> [TEXTAUSZUG]:
+---+

Friedrichs Orden, Maximilians Armbrust und Napoleons Hut
Das Deutsche Historische Museum (DHM) in Berlin zeigt in einer Sonderschau kostbare Waffen







Das Deutsche Historische Museum lädt im barocken Zeughaus Unter den Linden zum Gang durch 2000 wechselvolle Jahre unserer Vergangenheit ein und präsentiert in Sonderausstellungen Schätze aus seinen Sammlungen. Die Fotos zeigen aktuelle Straßenbauarbeiten vor dem früheren Zeughaus sowie den auch als Veranstaltungsraum genutzten Innenhof.



Die von Andreas Schlüter als Schlusssteine über Fenstern und Türen im Innenhof geschaffenen "Masken sterbender Krieger" schildern das Leiden und Sterben von Menschen durch bei Krieg und Gewalt.



Die an den Seiten des Innenhofs aufgestellten Bronzekanonen stammen aus dem Arsenal der Preußenkönige oder sind bei deren vielen Kriegen erobert worden.







Der Schwarze Adlerorden und Handschuhe mit abgeschnittenen Fingerspitzen stammen aus dm Besitz von König Friedrich II. Preußische Soldaten erbeuteten 1815 den schwarzen Hut, den Napoleon I. in der Schlacht von Waterloo verlor. Der Globus stammt aus Hitlers Arbeitszimmer in der Reichskanzlei.







Kostbarkeiten aus der Armbrustsammlung des Deutschen Historischen Museums werden bis zum 8. März 2020 im Pei-Bau neben dem Zeughaus präsentiert. In der Ausstellung wird unter anderem an die im 19. Jahrhundert angelegte Waffensammlung eines preußischen Prinzen erinnert und die Wertschätzung betont, die man diesen Zeugnissen einer hoch entwickelten Handwerks- und Waffentechnik entgegen brachte.



Der Grundstein zum neuen DHM war zwar 1987 gelegt, aber das Haus wurde dank der friedlichen Revolution 1989 und der deutschen Wiedervereinigung 1990 nicht gebaut. Das Foto links zeigt in der Abteilung 19. Jahrhundert eine aus Gusseisen bestehende Druckerpresse. (Fotos: Caspar)

+---+

> [Gesammelte Daten]:

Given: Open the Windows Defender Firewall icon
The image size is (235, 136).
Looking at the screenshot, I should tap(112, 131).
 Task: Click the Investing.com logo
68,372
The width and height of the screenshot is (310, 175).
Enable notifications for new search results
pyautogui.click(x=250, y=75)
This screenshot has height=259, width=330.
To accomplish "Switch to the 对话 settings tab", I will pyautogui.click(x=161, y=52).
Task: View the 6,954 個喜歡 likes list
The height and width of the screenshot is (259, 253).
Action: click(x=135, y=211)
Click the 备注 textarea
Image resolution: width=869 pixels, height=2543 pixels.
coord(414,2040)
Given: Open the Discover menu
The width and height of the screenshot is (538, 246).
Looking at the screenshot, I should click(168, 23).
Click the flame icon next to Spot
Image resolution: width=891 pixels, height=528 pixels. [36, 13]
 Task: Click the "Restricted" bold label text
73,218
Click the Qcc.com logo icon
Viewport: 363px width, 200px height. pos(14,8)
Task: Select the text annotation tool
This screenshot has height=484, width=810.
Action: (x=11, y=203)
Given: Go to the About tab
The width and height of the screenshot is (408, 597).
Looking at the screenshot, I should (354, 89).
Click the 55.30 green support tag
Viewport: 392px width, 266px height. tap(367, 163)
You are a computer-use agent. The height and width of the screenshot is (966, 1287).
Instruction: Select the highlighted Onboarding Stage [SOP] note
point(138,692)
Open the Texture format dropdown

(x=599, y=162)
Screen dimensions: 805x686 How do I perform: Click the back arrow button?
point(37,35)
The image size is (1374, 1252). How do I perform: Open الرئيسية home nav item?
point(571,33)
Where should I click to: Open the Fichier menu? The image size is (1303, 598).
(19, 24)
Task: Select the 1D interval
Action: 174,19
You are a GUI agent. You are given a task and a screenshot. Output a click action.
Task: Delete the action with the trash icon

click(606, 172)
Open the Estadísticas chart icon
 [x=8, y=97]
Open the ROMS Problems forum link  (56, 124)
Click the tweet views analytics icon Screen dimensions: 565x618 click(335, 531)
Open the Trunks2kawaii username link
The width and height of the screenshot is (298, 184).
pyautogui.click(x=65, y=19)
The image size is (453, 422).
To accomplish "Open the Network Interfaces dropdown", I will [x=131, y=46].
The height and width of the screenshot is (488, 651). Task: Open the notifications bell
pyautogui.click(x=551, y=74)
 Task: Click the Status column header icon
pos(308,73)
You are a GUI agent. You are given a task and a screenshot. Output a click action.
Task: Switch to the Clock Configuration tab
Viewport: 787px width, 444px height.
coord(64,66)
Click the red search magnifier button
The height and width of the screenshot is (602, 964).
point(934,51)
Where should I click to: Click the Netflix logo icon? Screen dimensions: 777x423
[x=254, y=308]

+---+

> [AUFGABEN ZUR ÜBUNG]:
a. Beantworte anhand des Textes zum Deutschen Historischen Museum:
(i) Wer schuf die „Masken sterbender Krieger“?
(ii) In welchem Jahr erbeuteten preußische Soldaten den schwarzen Hut Napoleons I.?
(iii) Bis zu welchem Datum werden die Kostbarkeiten aus der Armbrustsammlung im Pei-Bau präsentiert?
b. Stelle alles vom Beginn der Datensätze bis einschließlich der Zeile mit „pyautogui.click(x=250, y=75)“ als Markdown-Tabelle dar, mit den Spalten „Nr“ (fortlaufende Zeilennummer) und „Zeile“ (Zeileninhalt). Leerzeilen werden übersprungen.
Der Text zum Deutschen Historischen Museum und die Datensätze haben inhaltlich nichts miteinander zu tun.

> [ANTWORTEN]:
a.
(i) Andreas Schlüter
(ii) 1815
(iii) Bis zum 8. März 2020

b.
| Nr | Zeile |
|---|---|
| 1 | Given: Open the Windows Defender Firewall icon |
| 2 | The image size is (235, 136). |
| 3 | Looking at the screenshot, I should tap(112, 131). |
| 4 |  Task: Click the Investing.com logo |
| 5 | 68,372 |
| 6 | The width and height of the screenshot is (310, 175). |
| 7 | Enable notifications for new search results |
| 8 | pyautogui.click(x=250, y=75) |